WHAT TO DO
1 > Answer these questions from the housing affordability passage below, one line each:
(a) What share of an area's median price does the First Time Affordability Index assume a first-time buyer can afford?
(b) According to the 3rd Quarter 2005 data, about what share of the required income does this buyer have statewide?
(c) What two options does Glenn name for these buyers?
2 > Write a continuation of the housing affordability passage below, starting after its final sentence.

PAGE EXTRACT
Before that, he worked for the National Association of Realtors,
where he originally created the Housing Affordability Index.

Glenn E. Crellin, Director
Washington Center for Real Estate Research
In the 12 years he has been collecting data on Washington State,
affordability has declined to its lowest levels. The First Time
Affordability Index he compiles assumes that a first-time buyer
can afford to purchase property that’s listed at 85% of an
area’s median price, with this buyer earning 70% of the median
household income of that same area. The most recent data from
3rd Quarter 2005 show that, statewide, this buyer has only about
59% of the income required. “Their challenge is very great,”
Glenn affirms. “These buyers need to find something priced
significantly lower than entry level. Or to find a way to
increase their down payment. This is the worst picture—the
lowest affordability I’ve seen since I created that index in
1982.”

DATA EXTRACT
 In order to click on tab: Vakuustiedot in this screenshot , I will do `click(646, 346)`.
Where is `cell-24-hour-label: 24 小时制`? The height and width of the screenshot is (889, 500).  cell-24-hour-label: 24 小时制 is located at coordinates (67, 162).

ANSWERS TO THE PROBLEMS
1 >
(a) 85% of the area's median price.
(b) About 59% of the income required.
(c) Find something priced significantly lower than entry level, or find a way to increase their down payment.

2 >
Demand impacts supply, which impacts price. Glenn quotes his
most recent (end of September 2005) inventory data for King
County: Homes priced under $80,000 are few and far between, and
are typically not in live-in condition. There were enough of
those homes to satisfy the market for four months. But in the
next price range, $80,000 to $160,000, there was only a 1.2
months’ supply. “Keep in mind that a six or eight months’ supply
is a balanced market,” Glenn asserts. The next rung was even
worse: in King County, in the $160,000 to $250,000 range, there
was only enough of a supply for .6 months. “Talk about pressure
on pricing,” he says. It gets a little better in the upper price
ranges, but “it’s still a very tight inventory across all price
ranges.”
The good news is that most other Washington counties, Glenn
reports, have inventories much closer to historical norms: short
in the $0-$80K range, balanced in the mid range of prices, and a
big supply of inventory in the upper range.
And for those who are thinking of selling, an aside:
particularly in the higher-price-range segments of the market,
it might not be a bad time to sell. The opportunity for
significant increases appears to be somewhat more limited.
Glenn’s prescription? “If we can achieve some greater price
stability, we still have an opportunity to bring lower and
middle income buyers into the market. But we have to be very
very diligent.” He cites both down payment assistance for
low-income buyers and the availability of lower-than-market
mortgage rates as important. The challenge is that currently,
housing development costs are very high. “As land costs
skyrocket, there’s a great deal of pressure on developers to put
elaborate homes on small lots, or else sacrifice profit.”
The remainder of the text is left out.